Richtlinie des BMF vom 01.11.2009, BMF-010307/0230-IV/7/2009 gültig von 01.11.2009 bis 15.10.2017

MO-8400, Arbeitsrichtlinie "Ausfuhrerstattung"

Beachte
  • Die Novellierung erfolgte aufgrund des Erlasses der Verordnung (EG) Nr. 612/2009, die die Verordnung 800/99 ersetzt. Die Verweise wurden aktualisiert, inhaltliche Änderungen ergeben sich keine.
  • 3. Differenzierte Erstattung
  • 3.1. Zusätzliche Bedingungen

3.1.2. Einfuhrnachweise

(1) Das Erzeugnis gilt als eingeführt, wenn die Zollförmlichkeiten für die Überführung in den freien Verkehr in dem betreffenden Drittland erfüllt sind.

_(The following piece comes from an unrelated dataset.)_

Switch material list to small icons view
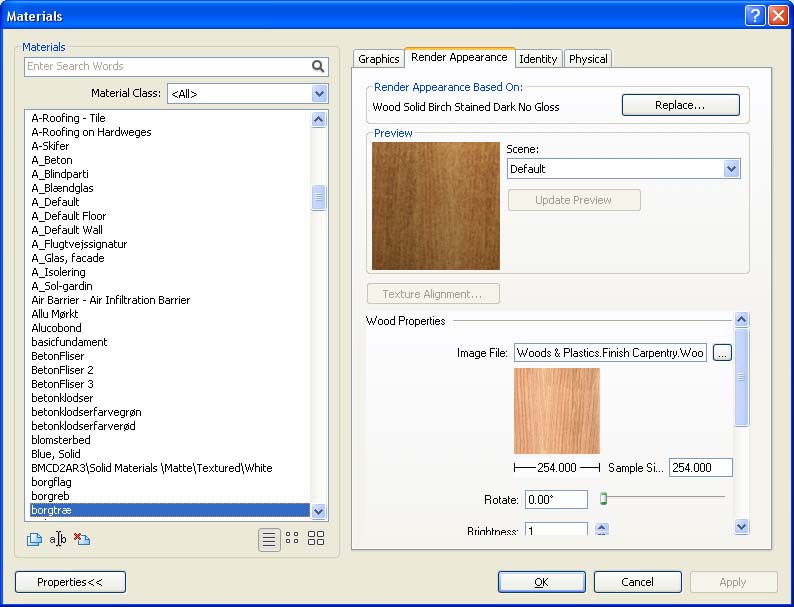Viewport: 794px width, 607px height. (292, 539)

(2) Der Nachweis der Erfüllung der Zollförmlichkeiten für die Überführung in den freien Verkehr erfolgt nach Wahl des Ausführers durch Vorlage eines der im Artikel 17 Abs. 1 Buchstabe a und b der VO (EG) Nr. 612/2009 taxativ aufgezählten Dokumente (Primärnachweise).

(3) Unter bestimmten Umständen kann der gegenständliche Nachweis auch bei Vorlage eines oder mehrerer der im Artikel 17 Abs. 2 Buchstabe a bis g der VO (EG) Nr. 612/2009 taxativ aufgezählten Dokumente als erbracht gelten (Sekundärnachweise).

(4) Der Ausführer hat in allen Fällen eine Durchschrift oder Fotokopie des Beförderungspapiers vorzulegen, das sich auf die Beförderung der Erzeugnisse bezieht, für die die Ausfuhranmeldung abgegeben wurde.